Movie hype is not new, but its intensity has been able to ramp enormously with the many mediums the Internet has availed. And as updates of older films are made closer and closer to the last iteration's release date, movies are starting to be consumed a lot like video games.

A new Spider Man movie is made not even a decade after the previous, and we itch for its revitalizing potential. "Prometheus" is essentially "Alien", but with more glitz (both pseudophilosophical and visual). "Avatar" is just a rehash of every James Cameron trope, but with a shiny technology called 3D (yes, I am one of those grumpy old people who think 3D is a lame fad to sell tickets at a higher price).

People pay for that moment of hope, the ticket in their hand, the film not yet begun, full of anticipation, and they pay for afterwards, when the film becomes a conversational token. Watching the film gets happily syncopated away, leaving only desire and signification. "The Avengers" is, I hear, a wildly successful film, but does it bubble up into your life? Do you dream of Captain America gripping a trash can lid?

I don't know about you, but I take a perverse pleasure in not being surprised by a film. Walking in with an asernal of reviews to agree and disagree with, steeled with several lines of analysis to keep the film at bay. I may as well; I can't not read about it before going.

It's funny, I want to see "Prometheus", but the thought of actually sitting through it is unpallatable. This huge gap between the fantasy it promises to deliver and my imagination of how it would actually be to watch.

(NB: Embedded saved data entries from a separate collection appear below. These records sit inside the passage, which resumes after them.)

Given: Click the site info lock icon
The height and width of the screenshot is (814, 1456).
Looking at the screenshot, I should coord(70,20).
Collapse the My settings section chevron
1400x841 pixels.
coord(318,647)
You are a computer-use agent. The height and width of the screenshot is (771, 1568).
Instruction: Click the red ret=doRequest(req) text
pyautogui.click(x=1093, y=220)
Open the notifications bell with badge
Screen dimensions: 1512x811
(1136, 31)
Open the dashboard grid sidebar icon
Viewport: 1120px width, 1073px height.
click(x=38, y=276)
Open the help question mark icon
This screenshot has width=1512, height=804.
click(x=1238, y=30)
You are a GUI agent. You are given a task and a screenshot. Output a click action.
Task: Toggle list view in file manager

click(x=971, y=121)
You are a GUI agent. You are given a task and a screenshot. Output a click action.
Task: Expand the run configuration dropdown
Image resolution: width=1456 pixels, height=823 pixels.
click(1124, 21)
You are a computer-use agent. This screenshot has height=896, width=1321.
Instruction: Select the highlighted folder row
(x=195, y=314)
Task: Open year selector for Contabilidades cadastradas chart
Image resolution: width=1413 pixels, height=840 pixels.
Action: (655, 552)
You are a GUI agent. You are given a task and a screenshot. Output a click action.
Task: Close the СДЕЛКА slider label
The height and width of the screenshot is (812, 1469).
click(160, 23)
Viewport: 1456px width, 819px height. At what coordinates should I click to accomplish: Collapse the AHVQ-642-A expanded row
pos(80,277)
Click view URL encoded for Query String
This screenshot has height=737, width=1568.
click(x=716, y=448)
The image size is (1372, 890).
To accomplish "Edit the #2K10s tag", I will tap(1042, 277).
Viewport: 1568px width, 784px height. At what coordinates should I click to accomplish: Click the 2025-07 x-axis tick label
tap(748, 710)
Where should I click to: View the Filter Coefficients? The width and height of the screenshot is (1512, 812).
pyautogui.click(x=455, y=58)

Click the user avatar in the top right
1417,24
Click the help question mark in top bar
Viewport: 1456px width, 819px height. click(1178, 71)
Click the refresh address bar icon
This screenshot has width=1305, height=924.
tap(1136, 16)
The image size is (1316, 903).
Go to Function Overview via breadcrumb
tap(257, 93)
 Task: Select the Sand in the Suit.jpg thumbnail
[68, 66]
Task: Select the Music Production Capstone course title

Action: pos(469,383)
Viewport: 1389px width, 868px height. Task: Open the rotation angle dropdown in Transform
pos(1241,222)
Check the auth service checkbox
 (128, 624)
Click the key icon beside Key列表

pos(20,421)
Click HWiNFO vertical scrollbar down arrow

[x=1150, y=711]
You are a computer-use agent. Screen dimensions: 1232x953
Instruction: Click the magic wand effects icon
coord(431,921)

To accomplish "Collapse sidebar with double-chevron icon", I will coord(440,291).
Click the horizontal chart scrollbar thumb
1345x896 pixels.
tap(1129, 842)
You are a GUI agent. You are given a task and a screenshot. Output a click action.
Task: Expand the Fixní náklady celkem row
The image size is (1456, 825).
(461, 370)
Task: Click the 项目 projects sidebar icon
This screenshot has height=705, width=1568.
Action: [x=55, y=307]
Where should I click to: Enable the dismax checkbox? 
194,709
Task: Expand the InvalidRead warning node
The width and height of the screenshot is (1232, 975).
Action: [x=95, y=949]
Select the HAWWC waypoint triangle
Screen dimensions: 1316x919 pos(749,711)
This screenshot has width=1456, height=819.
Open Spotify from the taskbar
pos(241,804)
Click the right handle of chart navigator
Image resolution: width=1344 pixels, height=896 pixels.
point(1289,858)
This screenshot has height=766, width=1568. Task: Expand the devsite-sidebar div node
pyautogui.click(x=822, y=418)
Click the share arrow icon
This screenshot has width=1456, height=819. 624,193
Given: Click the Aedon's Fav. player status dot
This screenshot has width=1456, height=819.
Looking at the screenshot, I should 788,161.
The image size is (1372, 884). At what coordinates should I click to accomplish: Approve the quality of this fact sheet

Which is to say our relationship to the cinema is essentially lust. Aroused by hype, our desire has nothing to do with spending time with or having ourselves in any way complicated by a movie. We simply have found a fresh locus for hope. We gape and think "if only I could have that, everything would be good again." Its contours become the articulations of our future. And we don't have to give anything to get it, we just have to pay for it. Wow, I've been watching too much "Mad Men".

Who is us and why is lust bad, again? I'm bad at sustaining a polemic (or even merely a line of thought) because I hardly begin articulating passion before I no longer believe it. It all rings false. A good polemic is neither a liar nor faithful, but simply does not see things as either true or untrue. You can push belief because you've given up. Yup, there's a romanticization of advertising if I ever heard one.